At first glance I was thinking about using Maximum Modulus Theorem by setting f(z) = e^z and let G be a open unit disc. Clearly f(z) is analytic in G and is continuous on G closure (the closed unit disc), so I should be able to apply MMT to conclude that the modulus assumes maximum on the boundary.
However I got confused when determining how do I describe |f(z)| on the boundary, in another word, how do I determine what value of z to use?

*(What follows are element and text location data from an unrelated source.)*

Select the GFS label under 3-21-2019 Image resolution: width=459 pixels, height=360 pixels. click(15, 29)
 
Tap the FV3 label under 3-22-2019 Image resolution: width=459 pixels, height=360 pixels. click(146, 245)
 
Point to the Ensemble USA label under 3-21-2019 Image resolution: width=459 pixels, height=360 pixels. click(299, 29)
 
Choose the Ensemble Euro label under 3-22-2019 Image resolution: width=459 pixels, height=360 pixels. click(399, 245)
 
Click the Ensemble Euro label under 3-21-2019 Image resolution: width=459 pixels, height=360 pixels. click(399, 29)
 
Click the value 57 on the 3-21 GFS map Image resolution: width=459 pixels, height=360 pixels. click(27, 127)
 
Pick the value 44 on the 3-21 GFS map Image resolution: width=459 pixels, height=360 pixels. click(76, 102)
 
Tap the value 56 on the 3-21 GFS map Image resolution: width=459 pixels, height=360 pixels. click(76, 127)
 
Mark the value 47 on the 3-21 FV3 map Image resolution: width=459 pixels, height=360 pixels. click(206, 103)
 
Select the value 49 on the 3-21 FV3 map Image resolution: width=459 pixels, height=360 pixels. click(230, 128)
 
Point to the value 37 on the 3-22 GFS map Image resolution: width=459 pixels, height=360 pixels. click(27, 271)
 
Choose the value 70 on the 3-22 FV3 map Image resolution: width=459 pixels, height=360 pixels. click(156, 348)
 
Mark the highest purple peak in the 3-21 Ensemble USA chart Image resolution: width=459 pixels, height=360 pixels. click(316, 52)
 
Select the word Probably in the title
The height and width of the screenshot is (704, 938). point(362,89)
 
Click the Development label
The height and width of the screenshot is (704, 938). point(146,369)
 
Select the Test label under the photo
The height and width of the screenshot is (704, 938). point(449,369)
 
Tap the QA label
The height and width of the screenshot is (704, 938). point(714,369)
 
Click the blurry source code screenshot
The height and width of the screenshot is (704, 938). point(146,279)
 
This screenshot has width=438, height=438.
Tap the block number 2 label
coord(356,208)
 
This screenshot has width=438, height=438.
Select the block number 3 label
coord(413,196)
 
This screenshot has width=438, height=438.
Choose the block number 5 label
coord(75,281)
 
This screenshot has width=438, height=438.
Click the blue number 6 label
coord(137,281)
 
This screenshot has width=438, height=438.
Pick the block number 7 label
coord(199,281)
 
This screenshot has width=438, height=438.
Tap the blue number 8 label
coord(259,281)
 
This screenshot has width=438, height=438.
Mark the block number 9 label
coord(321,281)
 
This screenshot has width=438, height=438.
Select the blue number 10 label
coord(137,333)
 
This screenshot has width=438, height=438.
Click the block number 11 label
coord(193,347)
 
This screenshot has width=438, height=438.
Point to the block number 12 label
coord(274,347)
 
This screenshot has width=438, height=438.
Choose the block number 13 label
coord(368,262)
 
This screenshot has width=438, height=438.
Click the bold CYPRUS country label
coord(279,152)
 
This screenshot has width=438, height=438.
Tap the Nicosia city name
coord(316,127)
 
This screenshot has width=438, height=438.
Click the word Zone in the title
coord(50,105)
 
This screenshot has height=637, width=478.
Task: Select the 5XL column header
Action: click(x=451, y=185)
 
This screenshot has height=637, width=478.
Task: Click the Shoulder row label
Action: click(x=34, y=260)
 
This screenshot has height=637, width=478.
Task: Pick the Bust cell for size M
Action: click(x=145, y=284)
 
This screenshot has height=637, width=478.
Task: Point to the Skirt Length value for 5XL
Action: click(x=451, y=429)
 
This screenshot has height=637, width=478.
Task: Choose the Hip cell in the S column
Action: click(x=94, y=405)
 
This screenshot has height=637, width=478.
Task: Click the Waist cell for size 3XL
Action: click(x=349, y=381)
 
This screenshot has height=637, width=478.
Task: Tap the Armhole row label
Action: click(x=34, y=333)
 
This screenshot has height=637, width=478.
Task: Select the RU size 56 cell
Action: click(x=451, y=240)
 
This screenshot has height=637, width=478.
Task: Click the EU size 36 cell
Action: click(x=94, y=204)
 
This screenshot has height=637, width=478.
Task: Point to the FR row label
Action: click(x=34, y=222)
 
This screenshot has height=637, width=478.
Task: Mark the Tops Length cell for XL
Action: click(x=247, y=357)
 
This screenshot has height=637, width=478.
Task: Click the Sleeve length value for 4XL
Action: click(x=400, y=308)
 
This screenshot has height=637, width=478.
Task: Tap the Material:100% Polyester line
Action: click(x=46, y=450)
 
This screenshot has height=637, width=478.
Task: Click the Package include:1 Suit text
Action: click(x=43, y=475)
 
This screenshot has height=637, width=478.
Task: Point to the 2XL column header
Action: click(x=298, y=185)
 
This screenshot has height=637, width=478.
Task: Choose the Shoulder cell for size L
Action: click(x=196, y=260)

Please let me know if my approach is right and perhaps give me some advice or hint.
I appreciate all the helps you provide.

 

[lanedance]

as on the boundary |z| = 1, how about starting by writing it in the form z = 1. e^(i theta)

 

[Coto]

Since z lies on the unit circle, we can write it as: max{|f(z)|: z in boundary of G} = max{|f(z)|: z = exp($$i\theta$$), $$\theta \in [-\pi,\pi)$$}

However, what do you know about |$$e^z$$| when $$z = e^{i\theta}$$?

 

[librastar]

Since z lies on the unit circle, we can write it as: max{|f(z)|: z in boundary of G} = max{|f(z)|: z = exp($$i\theta$$), $$\theta \in [-\pi,\pi)$$}

However, what do you know about |$$e^z$$| when $$z = e^{i\theta}$$?

I'm not sure where this is going, in this case we will just have exp(exp($$i\theta$$))?

I also know that e^(i$$\theta$$) = cos($$\theta$$) + i*sin($$\theta$$), but I don't know if this will help my solution or not.

 

[Coto]

It does. Calculate explicitly the modulus of $$e^z$$ using the identity you provided above for $$e^{i\theta}$$.

 

[librastar]

It does. Calculate explicitly the modulus of $$e^z$$ using the identity you provided above for $$e^{i\theta}$$.

So now I have |e^{cos($$\theta$$)+isin($$\theta$$)}|

|e^{cos($$\theta$$)}*e^{isin($$\theta$$)}|
= |e^{cos($$\theta$$)}*(cos(sin($$\theta$$))+isin(sin($$\theta$$)))|

Now I don't know why I got stuck here...

 

[lanedance]

not too sure what you did there in the last step... but you need to remember the complex conjugate in the magnitude... try that before you simplify
$$|e^{ cos(\theta)}e^{i sin(\theta)}|^2 = (e^{ cos(\theta)}e^{i sin(\theta)})(e^{ cos(\theta)}e^{i sin(\theta)})^*$$

 

[librastar]

not too sure what you did there in the last step... but you need to remember the complex conjugate in the magnitude... try that before you simplify
$$|e^{ cos(\theta)}e^{i sin(\theta)}|^2 = (e^{ cos(\theta)}e^{i sin(\theta)})(e^{ cos(\theta)}e^{i sin(\theta)})^*$$

thanks for the tip.

Well, I know that (e^z)* = e^{$$z^*$$}

So I can simply $$|e^{ cos(\theta)}e^{i sin(\theta)}|^2 = (e^{ cos(\theta)}e^{i sin(\theta)})(e^{ cos(\theta)}e^{i sin(\theta)})^*$$ to:

$$(e^{ cos(\theta)}e^{i sin(\theta)})(e^{ cos(\theta)}e^{-i sin(\theta)})$$

Then by combing the exponential functions with the same exponent, then I obtain:

$$(e^{ 2cos(\theta)})$$

So after taking the square root of the whole thing,

$$|e^z| = e^ { cos(\theta)}$$

The max value of $$cos(\theta)$$ = 1

So the maximum of $$|e^z| = e$$?

 

[lanedance]

that looks good to me

 

[librastar]

that looks good to me

Thanks.